Essentially, Australia is seeing an increase in C-sections, both elective and medical, and as a result, many health professionals are advocating for a return to vaginal births.
But as for what's right for you and your baby, both Gamble and de Costa say forget about the big debate and forget about trying to navigate labour as a chore rather than what it is: a very, very big physical and emotional deal.
"I just believe in telling women as much as I can," de Costa said. "I do very little obstetrics practice these days but I did it for 40 years, and I have noticed [these days] women do seem to want not only choices, but the 'perfect outcome'. They are much more concerned about this than they were when I started obstetrics 30 or 40 years ago.
"By all means do your research, look at the internet, then talk about what you find with your doctor and midwife and partner and try to work out what you want. But if you make the decision you want to have a vaginal birth, you need to have an open mind because things can change. Quite a number of C-sections are done in labour because there are complications developing, and the baby gets tired or distressed and it becomes necessary.

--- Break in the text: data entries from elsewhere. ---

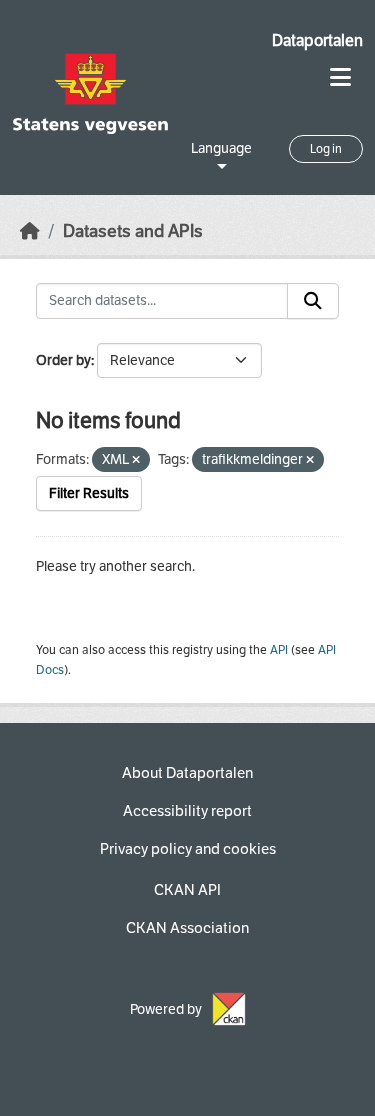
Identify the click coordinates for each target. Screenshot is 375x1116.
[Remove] (136, 460)
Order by (63, 360)
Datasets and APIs (133, 231)
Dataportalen (317, 40)
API (279, 650)
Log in (326, 149)
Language (221, 148)
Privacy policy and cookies (188, 849)
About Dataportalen (187, 773)
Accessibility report (187, 811)
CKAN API (187, 890)
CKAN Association (187, 928)
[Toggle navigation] (340, 77)
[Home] (30, 231)
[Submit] (313, 301)
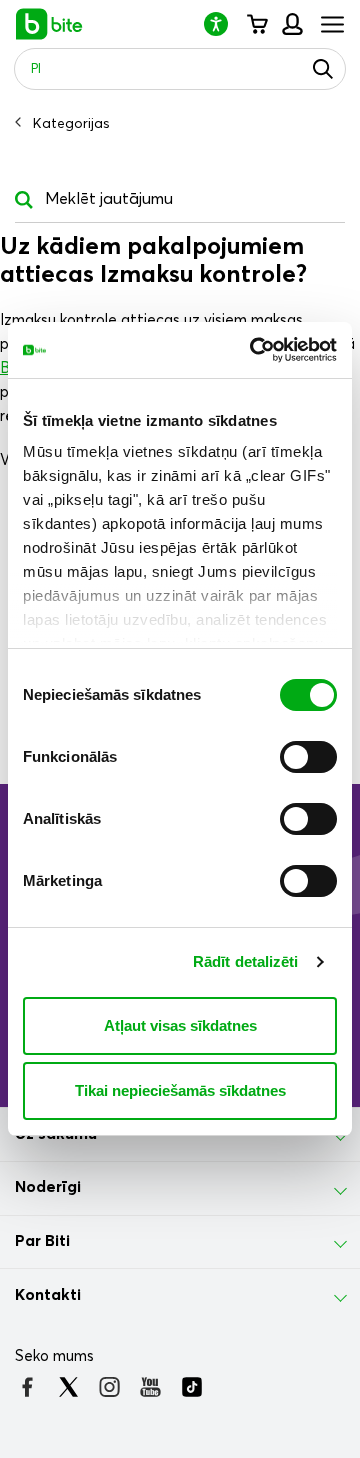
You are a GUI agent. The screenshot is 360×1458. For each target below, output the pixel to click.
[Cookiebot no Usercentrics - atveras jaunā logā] (254, 350)
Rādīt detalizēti (246, 961)
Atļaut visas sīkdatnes (180, 1025)
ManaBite (291, 24)
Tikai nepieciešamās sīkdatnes (180, 1090)
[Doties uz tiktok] (191, 1387)
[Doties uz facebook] (27, 1387)
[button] (224, 23)
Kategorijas (71, 124)
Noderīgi (48, 1187)
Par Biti (42, 1241)
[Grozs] (256, 24)
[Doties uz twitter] (68, 1387)
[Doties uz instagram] (109, 1387)
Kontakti (48, 1295)
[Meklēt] (323, 69)
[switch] (308, 757)
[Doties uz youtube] (150, 1387)
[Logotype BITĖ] (49, 24)
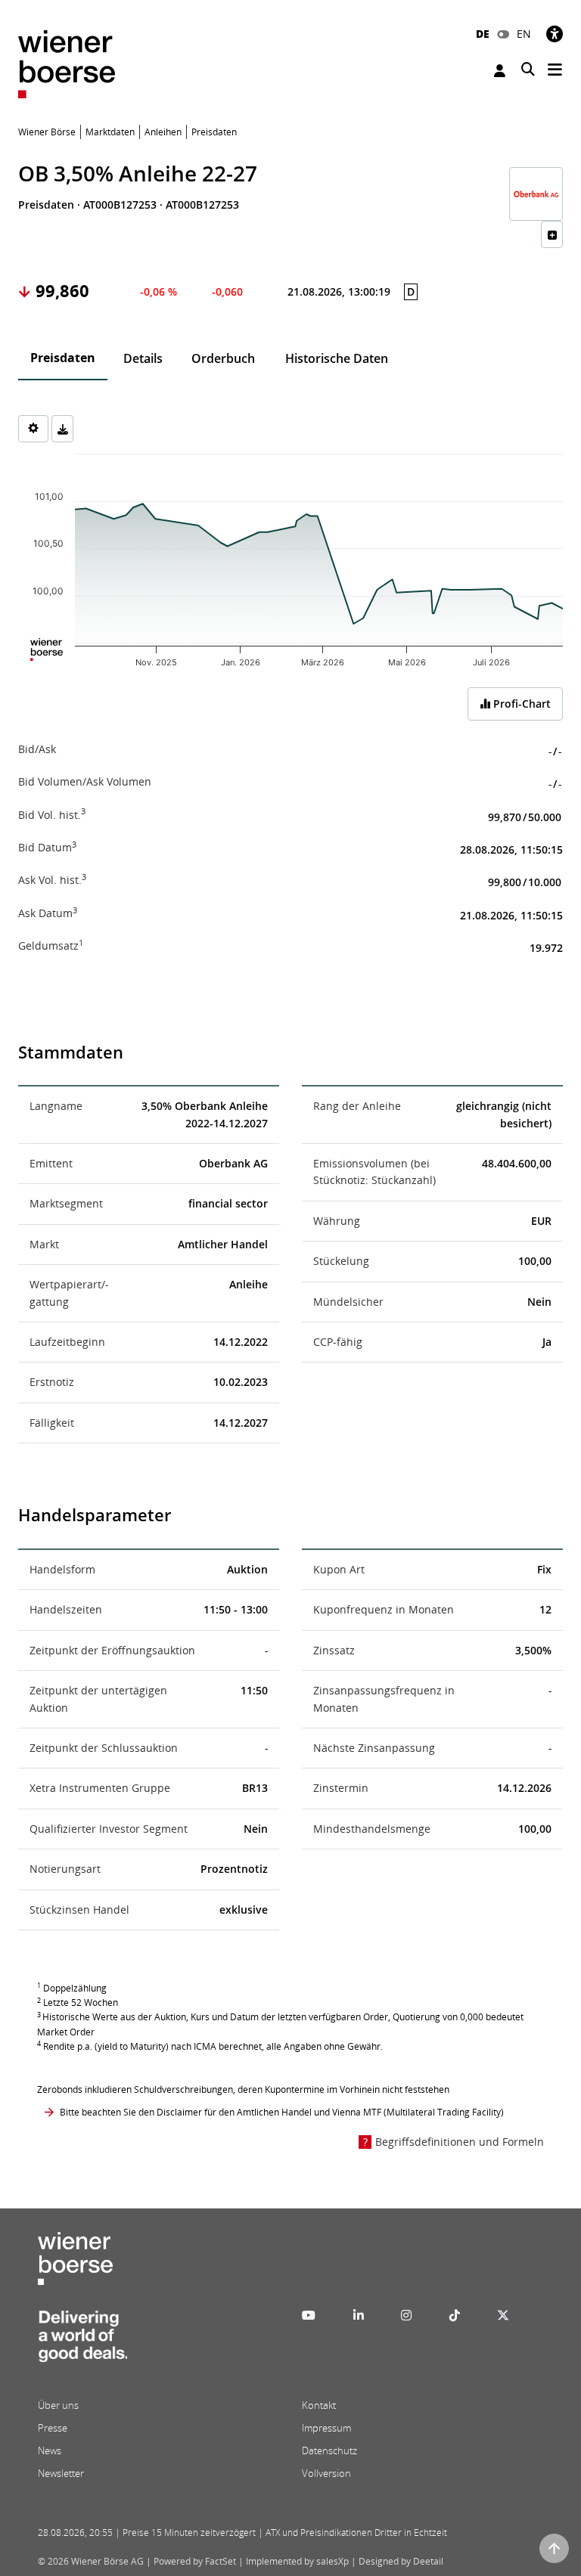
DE (482, 33)
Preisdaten (62, 357)
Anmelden (501, 70)
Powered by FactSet (195, 2561)
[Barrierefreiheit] (554, 33)
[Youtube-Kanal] (308, 2315)
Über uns (58, 2405)
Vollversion (326, 2473)
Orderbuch (223, 358)
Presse (52, 2428)
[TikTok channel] (454, 2315)
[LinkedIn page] (358, 2315)
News (49, 2450)
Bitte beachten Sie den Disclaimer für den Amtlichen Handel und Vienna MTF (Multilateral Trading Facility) (282, 2112)
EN (524, 33)
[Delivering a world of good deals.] (82, 2341)
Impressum (326, 2428)
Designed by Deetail (401, 2561)
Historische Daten (336, 358)
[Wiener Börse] (66, 63)
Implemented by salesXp (297, 2561)
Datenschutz (329, 2450)
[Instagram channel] (406, 2315)
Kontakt (319, 2405)
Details (143, 358)
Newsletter (61, 2473)
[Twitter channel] (503, 2315)
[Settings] (33, 428)
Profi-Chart (520, 703)
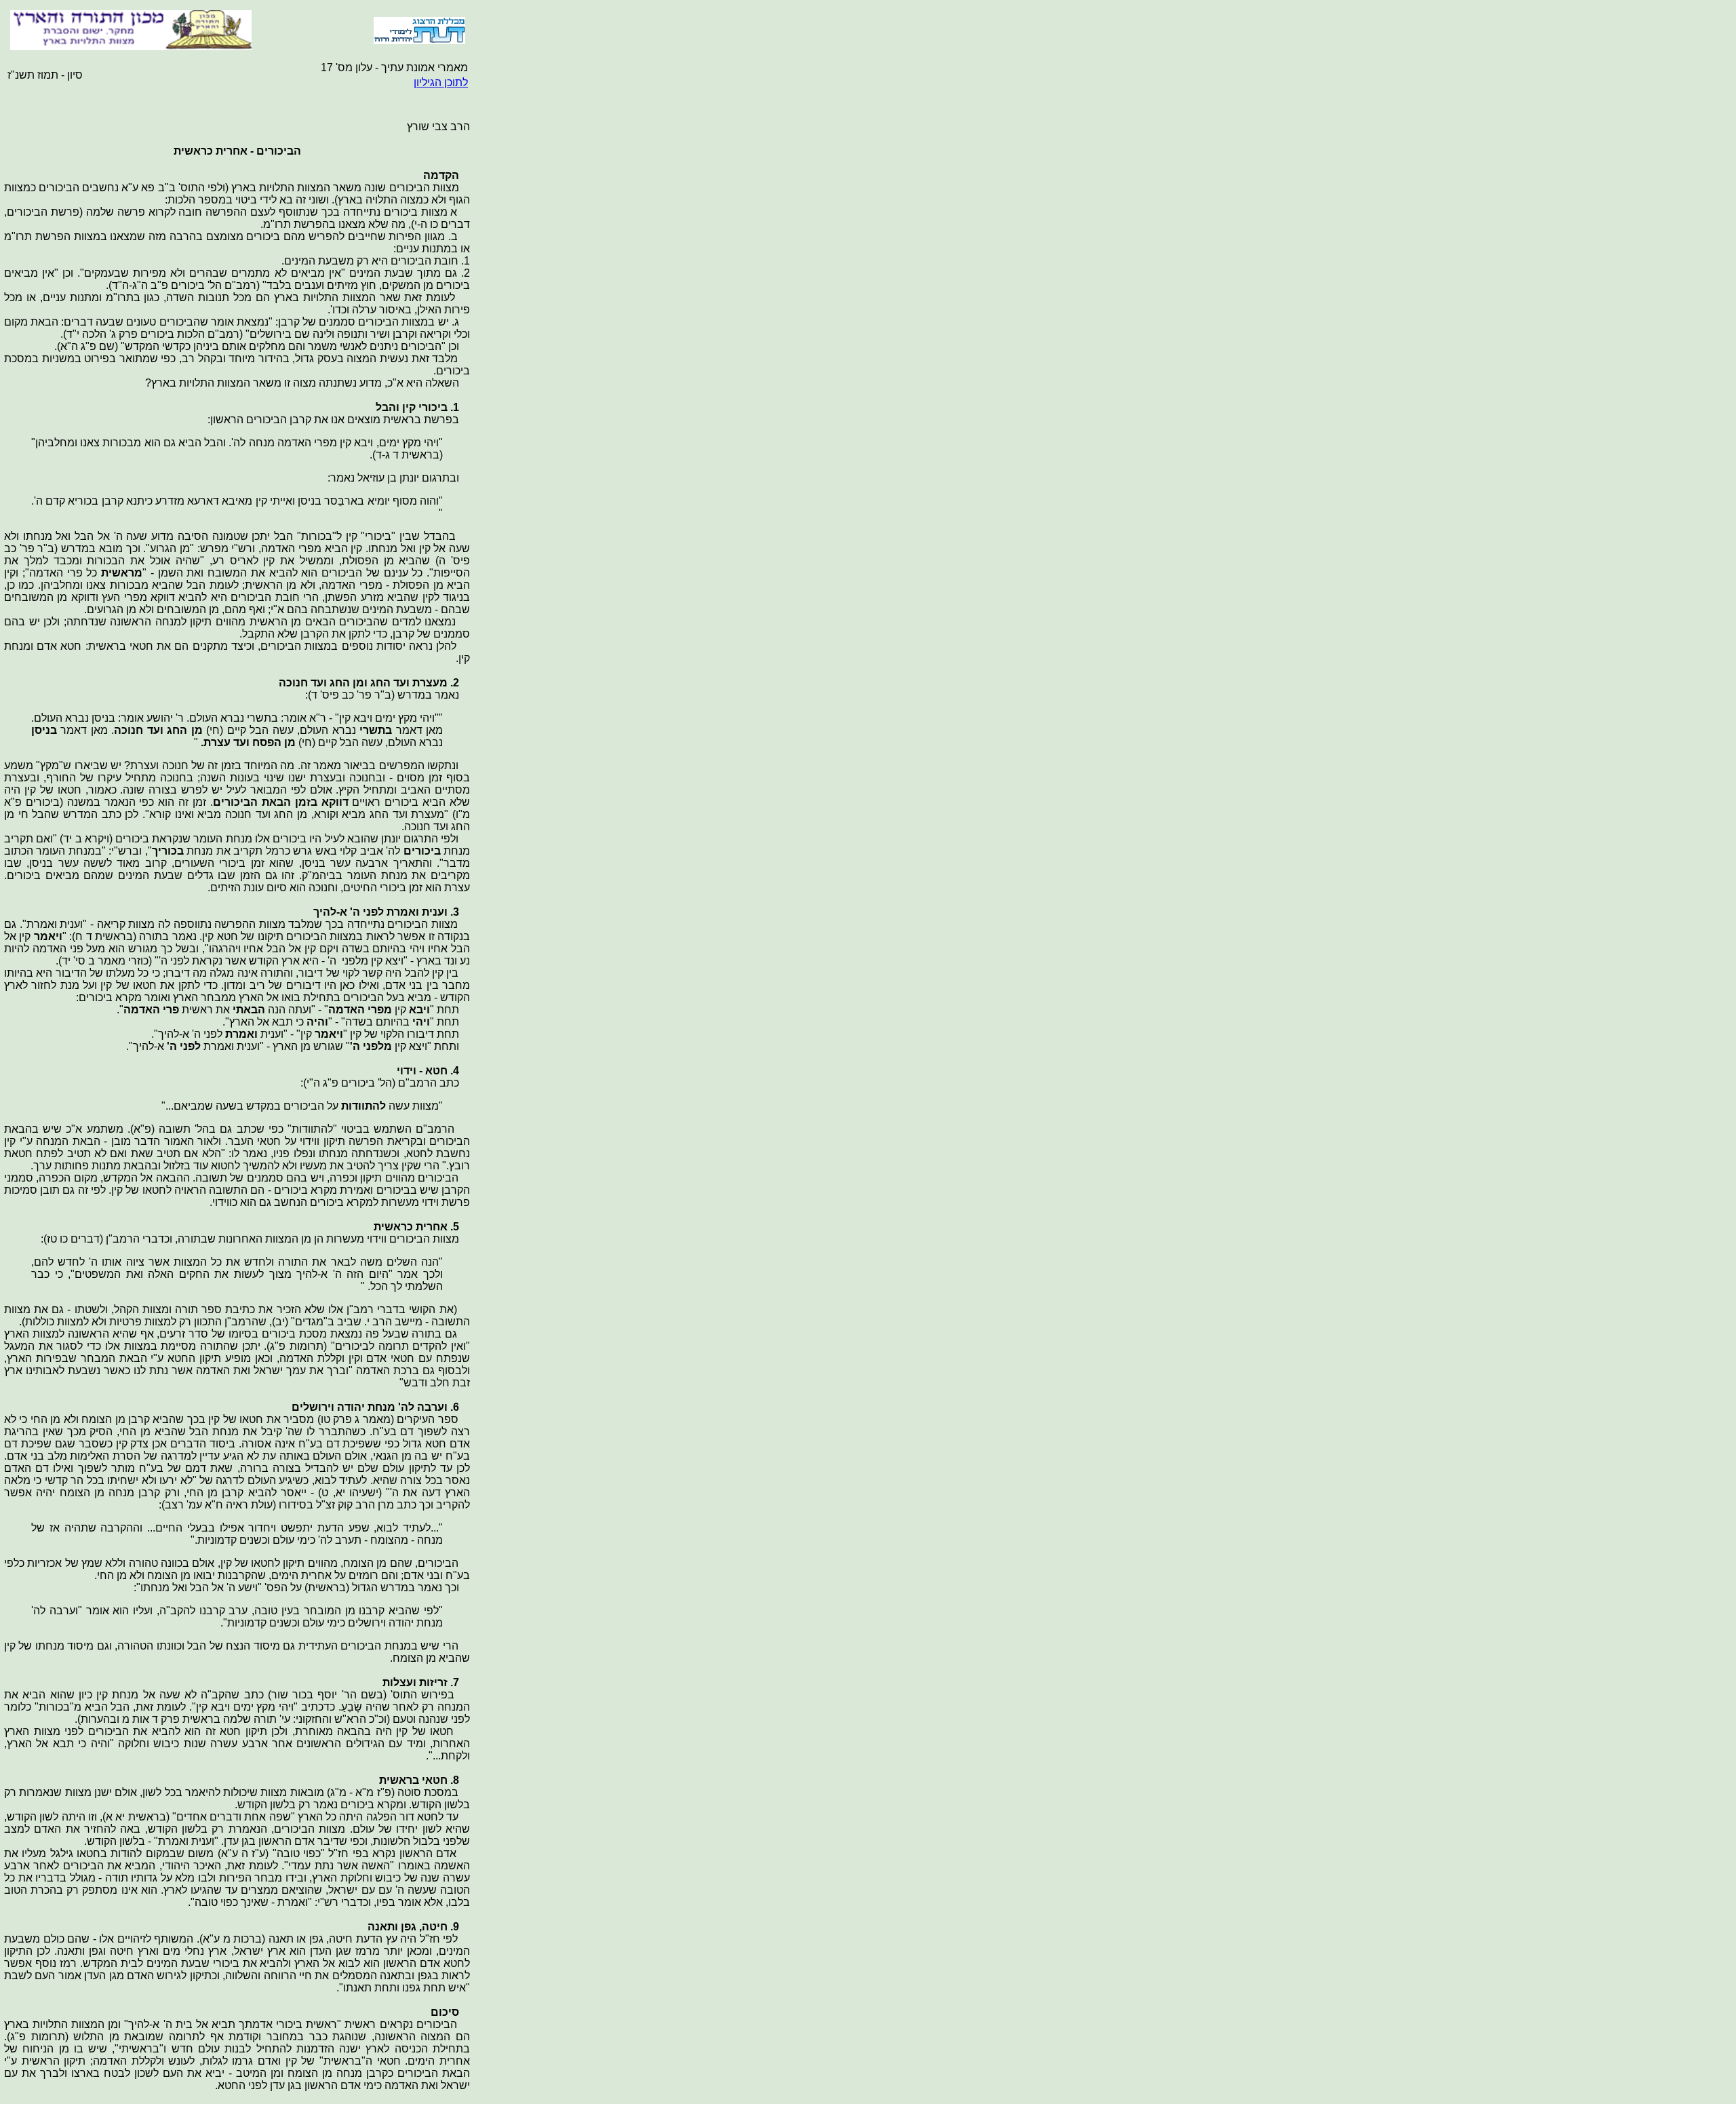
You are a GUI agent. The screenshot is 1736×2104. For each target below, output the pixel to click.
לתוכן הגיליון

"It's important to remember it's not your fault if things change. Have a discussion with your midwife or obstetrician afterwards, have them explain why it was necessary [to do what they did].
"Having a baby is fun, and most babies are healthy and most mothers are healthy," de Costa continued. "But things can go wrong, especially in an older population with a higher incidence of pre-existing medical conditions."
"For me, what I don't like is how we've diluted this experience into a shallow debate like you're buying a new car," Gamble said. "When in fact, being pregnant and labouring and birthing is an existential life experience that has so much potential to be the most enriching thing in the world that you'll ever do.
"Women shouldn't throw that experience away. What they need is options, which, in my opinion, they don't currently have."